The Financial Conduct Authority (FCA) has been urged to research the potential cost implications for investors of its proposed sustainability regulation reforms.  

The Treasury Committee’s Financial Service Regulation Sub-Committee’s examination of the FCA’s fund labelling proposals revealed the regulator has failed to analyse the possible costs to consumers. 

The FCA has proposed the introduction of labels to reduce exaggerated or misleading sustainability-related claims of investment products. 

The rules would exclude approximately 70% of all retail investments and result in substantially higher costs for the industry and consumers.  

However, the FCA has failed to calculate the potential costs to consumers of switching out of funds that will be excluded under the FCA’s criteria.  

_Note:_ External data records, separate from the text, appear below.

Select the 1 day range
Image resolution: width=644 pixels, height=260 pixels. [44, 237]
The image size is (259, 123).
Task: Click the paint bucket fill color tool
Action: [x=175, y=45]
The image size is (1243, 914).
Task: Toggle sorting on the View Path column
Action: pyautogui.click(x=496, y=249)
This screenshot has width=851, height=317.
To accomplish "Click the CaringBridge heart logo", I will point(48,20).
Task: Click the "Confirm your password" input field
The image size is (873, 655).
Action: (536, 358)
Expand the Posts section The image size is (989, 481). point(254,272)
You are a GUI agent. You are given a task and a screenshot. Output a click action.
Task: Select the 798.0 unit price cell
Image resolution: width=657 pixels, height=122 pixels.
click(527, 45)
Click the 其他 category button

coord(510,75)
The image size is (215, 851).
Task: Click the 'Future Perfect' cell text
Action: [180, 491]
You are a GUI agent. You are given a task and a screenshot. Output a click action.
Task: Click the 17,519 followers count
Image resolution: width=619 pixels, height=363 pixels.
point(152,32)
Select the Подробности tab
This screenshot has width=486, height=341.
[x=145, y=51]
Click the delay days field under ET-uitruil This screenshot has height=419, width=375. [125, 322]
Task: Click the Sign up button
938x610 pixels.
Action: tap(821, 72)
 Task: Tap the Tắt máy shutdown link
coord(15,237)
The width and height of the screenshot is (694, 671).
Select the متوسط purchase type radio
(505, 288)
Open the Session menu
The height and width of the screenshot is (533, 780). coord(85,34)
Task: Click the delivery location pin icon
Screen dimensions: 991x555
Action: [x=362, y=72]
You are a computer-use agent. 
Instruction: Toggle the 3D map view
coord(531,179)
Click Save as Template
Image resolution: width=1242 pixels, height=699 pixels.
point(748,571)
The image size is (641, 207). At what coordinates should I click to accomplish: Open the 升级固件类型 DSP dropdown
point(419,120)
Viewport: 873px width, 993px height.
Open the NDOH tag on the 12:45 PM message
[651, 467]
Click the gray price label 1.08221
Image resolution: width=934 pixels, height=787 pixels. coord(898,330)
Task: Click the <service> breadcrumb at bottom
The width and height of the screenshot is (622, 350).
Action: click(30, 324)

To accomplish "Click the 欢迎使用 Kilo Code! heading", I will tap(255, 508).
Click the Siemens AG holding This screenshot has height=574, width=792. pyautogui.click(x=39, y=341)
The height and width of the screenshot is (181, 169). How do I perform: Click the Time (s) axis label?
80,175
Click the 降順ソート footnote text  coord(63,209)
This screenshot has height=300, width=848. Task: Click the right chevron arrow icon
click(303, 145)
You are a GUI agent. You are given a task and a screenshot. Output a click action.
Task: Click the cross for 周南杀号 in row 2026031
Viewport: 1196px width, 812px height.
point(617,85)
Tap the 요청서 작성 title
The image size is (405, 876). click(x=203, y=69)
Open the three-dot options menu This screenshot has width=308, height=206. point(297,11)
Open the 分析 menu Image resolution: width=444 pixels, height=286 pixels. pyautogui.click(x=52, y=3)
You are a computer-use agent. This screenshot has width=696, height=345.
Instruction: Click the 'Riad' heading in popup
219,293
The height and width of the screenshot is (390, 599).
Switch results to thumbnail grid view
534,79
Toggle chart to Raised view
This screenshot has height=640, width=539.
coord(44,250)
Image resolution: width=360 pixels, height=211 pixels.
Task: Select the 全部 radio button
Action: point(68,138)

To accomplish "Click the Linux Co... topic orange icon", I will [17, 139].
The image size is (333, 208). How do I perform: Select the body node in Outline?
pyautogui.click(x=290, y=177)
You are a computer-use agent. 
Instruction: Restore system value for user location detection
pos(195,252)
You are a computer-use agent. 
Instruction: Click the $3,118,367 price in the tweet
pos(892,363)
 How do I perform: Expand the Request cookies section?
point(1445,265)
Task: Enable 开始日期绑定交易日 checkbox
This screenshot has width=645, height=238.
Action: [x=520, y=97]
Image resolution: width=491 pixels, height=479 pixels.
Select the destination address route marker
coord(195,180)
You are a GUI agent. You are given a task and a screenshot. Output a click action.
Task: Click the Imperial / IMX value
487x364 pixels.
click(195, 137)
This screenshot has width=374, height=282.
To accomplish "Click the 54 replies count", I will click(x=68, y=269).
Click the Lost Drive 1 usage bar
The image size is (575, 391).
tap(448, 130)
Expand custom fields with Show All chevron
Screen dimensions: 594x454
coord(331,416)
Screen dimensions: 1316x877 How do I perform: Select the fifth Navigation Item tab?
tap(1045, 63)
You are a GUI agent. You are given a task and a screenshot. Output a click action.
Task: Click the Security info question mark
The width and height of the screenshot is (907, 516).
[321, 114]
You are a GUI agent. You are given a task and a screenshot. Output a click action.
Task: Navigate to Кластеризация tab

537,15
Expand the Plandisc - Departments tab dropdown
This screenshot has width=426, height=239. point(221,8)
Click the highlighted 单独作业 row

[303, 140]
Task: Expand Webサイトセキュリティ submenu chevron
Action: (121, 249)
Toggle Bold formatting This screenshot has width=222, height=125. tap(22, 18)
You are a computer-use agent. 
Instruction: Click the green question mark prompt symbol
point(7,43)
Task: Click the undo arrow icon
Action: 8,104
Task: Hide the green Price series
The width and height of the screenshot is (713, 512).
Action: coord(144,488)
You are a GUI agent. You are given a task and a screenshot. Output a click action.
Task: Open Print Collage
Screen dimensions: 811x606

During the session, employees from the FCA were asked if the regulator had conducted research into the cost for investors who will change funds. 

Mark Manning, technical specialist for sustainable finance and stewardship at the FCA, said: “We have not got a figure for that and it’s quite a theoretical exercise at this stage.” 

However, Manning admitted the cost for investors “is not going to be zero.”   

Harriett Baldwin, chair of the Treasury’s sub-committee on financial services regulation, said: “There will be some consumers who will be affected, will incur a cost that they were not anticipating, and you have not done any work on what that cost might be. 

“So, there’s going to be a cost, but you haven’t worked out, or estimated, or even tried to estimate what the cost might be.” 

In the evidence session, James Alexander, chief executive at UK Sustainable Investment and Finance Association (Uksif) remained in support of the proposals as they are a “very positive direction of travel.” 

He added: “We know that we need to build trust of investors and consumers in the space. That’s what these rules propose to do, to create that market confidence, to create integrity in the market and to build trust of savers.” 

This continues the group’s approval for the proposals as it praised the FCA for setting a “higher bar” than the EU in January.